Former U.S. Senator Bob Kerrey entered the race to get his old job back today, and a key state senator took a step back in her drive to reform the state's child welfare system.
Three weeks after he said he wouldn't run, Kerrey tossed his hat into the ring for the Democratic Senate nomination. He said the central challenge is to solve the nation's budget problem. And he said he favors raising taxes on upper income people to reduce them for the middle class.
"I think the whole conversation about raising the upper income tax, or raising taxes let's say on people over $1,000,000 or $250,000 in order to lower the payroll tax is exactly what we ought to be doing.
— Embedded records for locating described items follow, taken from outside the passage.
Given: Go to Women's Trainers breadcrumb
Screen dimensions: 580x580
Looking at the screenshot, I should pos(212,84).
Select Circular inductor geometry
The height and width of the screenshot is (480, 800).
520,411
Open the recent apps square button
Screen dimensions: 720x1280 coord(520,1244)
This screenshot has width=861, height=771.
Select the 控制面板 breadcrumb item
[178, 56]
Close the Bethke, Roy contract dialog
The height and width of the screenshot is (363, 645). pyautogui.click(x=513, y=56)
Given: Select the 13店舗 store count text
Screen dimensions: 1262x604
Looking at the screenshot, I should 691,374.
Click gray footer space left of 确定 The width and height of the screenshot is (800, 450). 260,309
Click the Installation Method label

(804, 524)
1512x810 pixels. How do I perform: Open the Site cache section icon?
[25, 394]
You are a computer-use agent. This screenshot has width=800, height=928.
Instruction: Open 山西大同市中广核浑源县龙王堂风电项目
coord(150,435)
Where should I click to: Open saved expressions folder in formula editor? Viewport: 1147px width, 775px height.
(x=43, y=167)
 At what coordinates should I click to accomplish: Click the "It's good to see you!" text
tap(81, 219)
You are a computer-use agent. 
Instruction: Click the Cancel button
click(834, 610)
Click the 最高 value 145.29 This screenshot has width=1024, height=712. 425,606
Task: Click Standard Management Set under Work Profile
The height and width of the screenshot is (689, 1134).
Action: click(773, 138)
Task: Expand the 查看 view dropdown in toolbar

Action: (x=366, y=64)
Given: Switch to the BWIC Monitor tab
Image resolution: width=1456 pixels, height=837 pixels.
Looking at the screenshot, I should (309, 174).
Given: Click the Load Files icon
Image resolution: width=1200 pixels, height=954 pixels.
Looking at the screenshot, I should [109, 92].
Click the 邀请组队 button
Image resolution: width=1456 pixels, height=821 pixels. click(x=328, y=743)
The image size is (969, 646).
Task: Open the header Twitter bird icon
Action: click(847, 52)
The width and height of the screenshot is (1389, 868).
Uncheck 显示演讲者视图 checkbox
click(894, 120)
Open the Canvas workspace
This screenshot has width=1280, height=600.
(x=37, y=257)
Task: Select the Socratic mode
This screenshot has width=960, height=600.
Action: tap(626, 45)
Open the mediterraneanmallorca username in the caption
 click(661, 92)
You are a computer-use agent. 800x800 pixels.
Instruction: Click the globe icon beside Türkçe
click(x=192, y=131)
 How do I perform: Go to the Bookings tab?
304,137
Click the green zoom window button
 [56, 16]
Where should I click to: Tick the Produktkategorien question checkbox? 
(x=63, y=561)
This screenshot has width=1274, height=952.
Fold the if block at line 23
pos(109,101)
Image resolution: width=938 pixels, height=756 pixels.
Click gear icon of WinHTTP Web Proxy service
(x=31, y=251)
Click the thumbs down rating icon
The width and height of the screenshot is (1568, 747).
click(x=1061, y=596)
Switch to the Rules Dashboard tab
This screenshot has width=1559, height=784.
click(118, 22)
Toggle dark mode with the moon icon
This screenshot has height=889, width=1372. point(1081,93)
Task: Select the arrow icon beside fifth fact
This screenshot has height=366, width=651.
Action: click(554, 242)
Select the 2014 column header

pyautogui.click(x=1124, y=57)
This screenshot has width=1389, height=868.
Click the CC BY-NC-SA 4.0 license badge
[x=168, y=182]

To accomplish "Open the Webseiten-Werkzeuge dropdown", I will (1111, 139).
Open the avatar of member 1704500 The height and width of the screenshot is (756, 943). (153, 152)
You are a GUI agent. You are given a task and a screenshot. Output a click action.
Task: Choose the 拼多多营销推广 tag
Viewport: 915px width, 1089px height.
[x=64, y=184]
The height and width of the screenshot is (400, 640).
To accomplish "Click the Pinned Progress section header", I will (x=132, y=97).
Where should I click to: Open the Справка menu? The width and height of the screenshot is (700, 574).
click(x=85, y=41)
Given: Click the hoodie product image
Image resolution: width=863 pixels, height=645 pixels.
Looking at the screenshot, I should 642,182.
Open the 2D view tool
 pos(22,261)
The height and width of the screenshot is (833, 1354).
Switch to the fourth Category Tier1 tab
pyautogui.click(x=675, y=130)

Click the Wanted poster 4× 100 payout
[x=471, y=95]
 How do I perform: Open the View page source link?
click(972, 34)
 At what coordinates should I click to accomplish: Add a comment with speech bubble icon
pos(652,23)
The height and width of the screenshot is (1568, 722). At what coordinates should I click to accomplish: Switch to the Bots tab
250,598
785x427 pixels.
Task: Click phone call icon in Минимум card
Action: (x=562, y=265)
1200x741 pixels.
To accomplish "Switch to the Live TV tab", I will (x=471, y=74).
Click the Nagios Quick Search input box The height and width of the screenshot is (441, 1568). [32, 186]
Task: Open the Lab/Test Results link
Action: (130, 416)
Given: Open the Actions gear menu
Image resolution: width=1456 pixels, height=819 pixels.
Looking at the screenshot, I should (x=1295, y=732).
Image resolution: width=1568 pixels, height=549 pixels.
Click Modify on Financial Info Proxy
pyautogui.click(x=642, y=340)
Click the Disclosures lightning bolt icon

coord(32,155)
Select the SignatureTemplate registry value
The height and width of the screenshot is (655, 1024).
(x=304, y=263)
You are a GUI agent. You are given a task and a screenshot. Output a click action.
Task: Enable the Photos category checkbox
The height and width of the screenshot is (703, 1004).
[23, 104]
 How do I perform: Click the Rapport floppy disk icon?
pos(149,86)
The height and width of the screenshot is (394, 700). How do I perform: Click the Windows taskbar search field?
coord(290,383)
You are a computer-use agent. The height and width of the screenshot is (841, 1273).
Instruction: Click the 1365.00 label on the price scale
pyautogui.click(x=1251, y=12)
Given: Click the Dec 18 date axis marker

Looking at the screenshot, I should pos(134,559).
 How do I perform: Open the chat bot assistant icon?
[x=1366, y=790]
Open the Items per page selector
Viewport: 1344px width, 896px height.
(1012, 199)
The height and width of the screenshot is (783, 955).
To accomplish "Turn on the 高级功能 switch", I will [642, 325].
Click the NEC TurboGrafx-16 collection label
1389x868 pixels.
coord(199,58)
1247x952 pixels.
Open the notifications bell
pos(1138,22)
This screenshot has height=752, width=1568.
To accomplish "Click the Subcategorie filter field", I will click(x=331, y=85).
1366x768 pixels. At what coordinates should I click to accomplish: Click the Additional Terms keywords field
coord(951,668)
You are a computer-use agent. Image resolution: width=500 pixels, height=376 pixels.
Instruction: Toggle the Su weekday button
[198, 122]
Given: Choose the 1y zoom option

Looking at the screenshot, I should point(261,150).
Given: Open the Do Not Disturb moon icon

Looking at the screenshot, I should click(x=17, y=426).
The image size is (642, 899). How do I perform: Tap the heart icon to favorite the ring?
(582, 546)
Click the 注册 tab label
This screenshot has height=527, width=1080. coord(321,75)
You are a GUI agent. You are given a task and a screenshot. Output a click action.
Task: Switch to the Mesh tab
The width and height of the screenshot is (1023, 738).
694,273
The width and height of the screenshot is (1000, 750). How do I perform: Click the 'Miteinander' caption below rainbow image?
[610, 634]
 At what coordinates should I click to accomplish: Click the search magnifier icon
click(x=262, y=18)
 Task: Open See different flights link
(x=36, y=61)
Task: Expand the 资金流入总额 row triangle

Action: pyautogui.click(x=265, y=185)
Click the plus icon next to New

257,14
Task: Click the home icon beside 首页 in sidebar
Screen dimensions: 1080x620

Not as a way to punish people who are paying more, but to make sure you apportion the burden so that when you're watching middle class incomes, you're seeing net middle class incomes go up," he said.
On foreign policy, Kerrey said he supports the current U.S. approach of applying sanctions to Iran, and while he said military action should remain an option, the United States needs to be very careful. "I supported Iraq and Afghanistan but you look at it today, we've spent $3 trillion and 6,000 Americans dead and countless others that are wounded and impaired for the rest of their lives, and you have to ask yourself What did we get out of it?,'" he said. "So whatever you do in Iran, you have to make certain that you apply those sanctions as much as you can and make sure that you've got a substantial broad coalition involved as we currently do."
Kerrey was asked about rival Democratic candidate Chuck Hassebrook's statement that he got into the race based on Kerrey's word that he would not run. Kerrey said he talked to Hassebrook and other potential Democratic candidates about the difficulties of facing various Republican candidates before he said he wouldn't run. Kerrey said the other potential candidates were urging him to make a quick decision. "I told them at the time It's not fair. If you want to be a candidate, be a candidate.' They said If you get in its going to be hard to beat.' I said Look, it's going to be hard to beat Jon Bruning or Don Stenberg. Does that deter you from getting in the race? Make up your mind if you want to be a candidate.' It's not up to me to clear the field for myself and it's not up to me to make certain the field is cleared for somebody else."
Kerey who has lived in New York City for a decade since leaving office, said he changed his mind about running after his wife said if it would make him happy, they could manage.
In the Nebraska Legislature on the topic of child welfare, Sen. Kathy Campbell, chair of the Health and Human Services Committee, said the committee would propose changing a bill that would have required the state to take back case management responsibilities from private agencies.
Privatization has been a lightning rod for criticism of how the state handles abused and neglected children. Costs have skyrocketed, and four of the five so called lead agencies have withdrawn or been terminated for financial reasons.
The latest of those, KVC, announced last week that it was ending its case management contract with the state effective Thursday. That leaves only Nebraska Families Collaborative, or NFC, as a lead agency.
The bill, LB961, originally proposed to end that arrangement in July, 2013. Now, Campbell says, the committee will allow NFC to continue case management, but as a "pilot" program: "In the last 10 days, the picture of what is happening in child welfare has greatly changed. And the Health Committee is willing to work on an amendment to make sure that we are protecting the children and the families, and setting forth the course that we have outlined in LB961. It is our core responsibility, but we understand that perhaps this pilot, or framing this pilot, might give us much needed information," Campbell said.
The pilot program would let NFC continue case management, but with new conditions in the future. Campbell said a future amendment would determine the appropriate conditions and set a timetable for assessing the program.
She said the amendment would also try to protect the state against large financial settlements in the future. The state is paying KVC a $6 million dollar settlement, and is increasing payments to NFC to take over the work in Douglas and Sarpy Counties.
Omaha Sen. Gwen Howard said NFC had said it would withdraw from its contract if case management were taken away. NFC Executive Director Dave Newell said the agency had made no such threat. Newell said NFC had been discussing its concerns with the legislation and believed it would be able to continue to serve children under the amendment being discussed.